Design, Simulation, and Prototype of an 18-Wheeler Electric Vehicle with Range Extension using Solar PV and Regenerative Braking

In response to California's initiative to propel the advancement of hybrid and electric vehicles toward achieving zero emissions, this study undertakes the design of a hybrid 18-wheeler aligning with the state's stringent standards. The motivation stems from the imperative need to address the research and development in the domain of hybrid/electric class 8 vehicles, specifically focusing on the pivotal segment of 18-wheelers. The research team developed a realistic theoretical design, verified it using MATLAB Simulink simulation, and ultimately built a prototype. The truck's novel features, namely, 60% electric power, regenerative braking, and solar PV for range extension, are included in the design and partially implemented in the prototype. Two motors, a DC and an AC, are used as the prototype drives where the system control is mostly automatic. Simulation of the electric 18-wheeler design shows that the model works properly. It follows the speed command closely while the acceleration and deceleration behaviors are normal.
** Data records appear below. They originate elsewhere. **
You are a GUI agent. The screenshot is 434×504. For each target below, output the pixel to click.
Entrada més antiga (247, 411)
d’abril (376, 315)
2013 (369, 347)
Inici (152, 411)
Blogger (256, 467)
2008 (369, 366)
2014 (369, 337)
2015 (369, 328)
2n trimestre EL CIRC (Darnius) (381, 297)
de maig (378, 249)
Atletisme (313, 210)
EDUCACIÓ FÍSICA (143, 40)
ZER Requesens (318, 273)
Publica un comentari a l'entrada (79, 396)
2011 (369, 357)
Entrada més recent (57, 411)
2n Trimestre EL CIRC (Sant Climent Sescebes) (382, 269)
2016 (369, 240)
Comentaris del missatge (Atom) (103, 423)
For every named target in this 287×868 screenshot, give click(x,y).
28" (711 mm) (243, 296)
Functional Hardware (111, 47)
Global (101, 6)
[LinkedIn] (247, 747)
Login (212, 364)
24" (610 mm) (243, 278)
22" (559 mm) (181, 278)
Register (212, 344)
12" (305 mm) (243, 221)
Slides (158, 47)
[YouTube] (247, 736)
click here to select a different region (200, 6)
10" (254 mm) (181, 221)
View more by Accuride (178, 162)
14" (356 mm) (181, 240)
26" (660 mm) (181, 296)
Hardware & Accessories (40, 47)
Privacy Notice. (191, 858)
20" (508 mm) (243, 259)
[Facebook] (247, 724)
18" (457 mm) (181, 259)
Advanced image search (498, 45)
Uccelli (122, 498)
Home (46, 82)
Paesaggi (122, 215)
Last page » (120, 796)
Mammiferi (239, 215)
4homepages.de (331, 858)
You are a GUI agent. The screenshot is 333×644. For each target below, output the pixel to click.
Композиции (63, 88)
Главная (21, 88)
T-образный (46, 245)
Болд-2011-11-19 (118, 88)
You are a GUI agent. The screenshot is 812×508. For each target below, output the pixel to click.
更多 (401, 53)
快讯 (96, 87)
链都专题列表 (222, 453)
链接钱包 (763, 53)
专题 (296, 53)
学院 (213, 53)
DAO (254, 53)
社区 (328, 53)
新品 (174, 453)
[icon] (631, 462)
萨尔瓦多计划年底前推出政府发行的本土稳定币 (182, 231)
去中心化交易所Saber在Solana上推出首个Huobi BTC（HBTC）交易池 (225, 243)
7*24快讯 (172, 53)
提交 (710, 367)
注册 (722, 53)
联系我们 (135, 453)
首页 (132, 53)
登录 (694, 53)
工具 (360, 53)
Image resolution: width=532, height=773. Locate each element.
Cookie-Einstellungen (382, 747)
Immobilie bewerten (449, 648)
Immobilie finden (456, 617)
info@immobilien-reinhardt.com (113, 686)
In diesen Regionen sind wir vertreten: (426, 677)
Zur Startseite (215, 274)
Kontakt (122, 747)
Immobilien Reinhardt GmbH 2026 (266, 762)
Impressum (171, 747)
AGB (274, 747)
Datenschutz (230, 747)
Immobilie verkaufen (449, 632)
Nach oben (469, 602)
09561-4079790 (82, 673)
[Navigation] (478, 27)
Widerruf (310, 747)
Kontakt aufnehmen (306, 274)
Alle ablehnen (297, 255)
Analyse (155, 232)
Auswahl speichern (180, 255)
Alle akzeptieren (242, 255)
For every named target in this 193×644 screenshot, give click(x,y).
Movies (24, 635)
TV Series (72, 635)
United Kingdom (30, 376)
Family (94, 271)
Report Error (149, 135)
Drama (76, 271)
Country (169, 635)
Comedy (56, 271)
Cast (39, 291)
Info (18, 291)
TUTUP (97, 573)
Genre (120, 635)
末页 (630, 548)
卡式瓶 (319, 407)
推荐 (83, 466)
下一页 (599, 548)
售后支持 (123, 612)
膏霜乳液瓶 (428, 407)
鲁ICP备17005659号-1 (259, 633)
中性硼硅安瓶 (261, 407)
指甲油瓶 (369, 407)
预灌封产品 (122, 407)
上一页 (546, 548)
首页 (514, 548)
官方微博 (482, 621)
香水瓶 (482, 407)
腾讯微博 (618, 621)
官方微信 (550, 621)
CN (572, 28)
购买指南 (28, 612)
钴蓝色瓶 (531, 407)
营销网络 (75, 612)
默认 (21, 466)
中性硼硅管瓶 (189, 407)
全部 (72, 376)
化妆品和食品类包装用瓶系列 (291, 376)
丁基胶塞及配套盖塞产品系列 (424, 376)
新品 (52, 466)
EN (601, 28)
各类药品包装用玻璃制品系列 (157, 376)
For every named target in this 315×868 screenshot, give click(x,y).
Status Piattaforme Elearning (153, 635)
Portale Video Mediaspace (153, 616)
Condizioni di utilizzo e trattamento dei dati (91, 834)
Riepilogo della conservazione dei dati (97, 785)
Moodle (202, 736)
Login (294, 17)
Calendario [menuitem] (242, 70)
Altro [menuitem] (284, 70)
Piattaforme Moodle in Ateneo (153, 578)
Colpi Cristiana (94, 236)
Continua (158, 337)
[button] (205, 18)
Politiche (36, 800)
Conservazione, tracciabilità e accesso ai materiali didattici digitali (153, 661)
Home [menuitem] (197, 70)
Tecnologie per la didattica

Testing of the prototype shows that it functions appropriately. The DC motor speed can be regulated over a wide speed range while the AC motor can run at two different speeds as designed. The prototype microcontroller logic is followed, ensuring safe operation of the solar PV system and the battery, and effective control of the motors. Overall, the project succeeded in achieving a harmonious blend of simulation, design, and physical implementation. It can be used as an engineering and public education tool. Further, by exploring cutting-edge technologies such as regenerative braking and solar power for truck range extension, the project contributes to raising vehicle efficiency and finding sustainable transportation solutions, which make the transportation sector more friendly to the environment.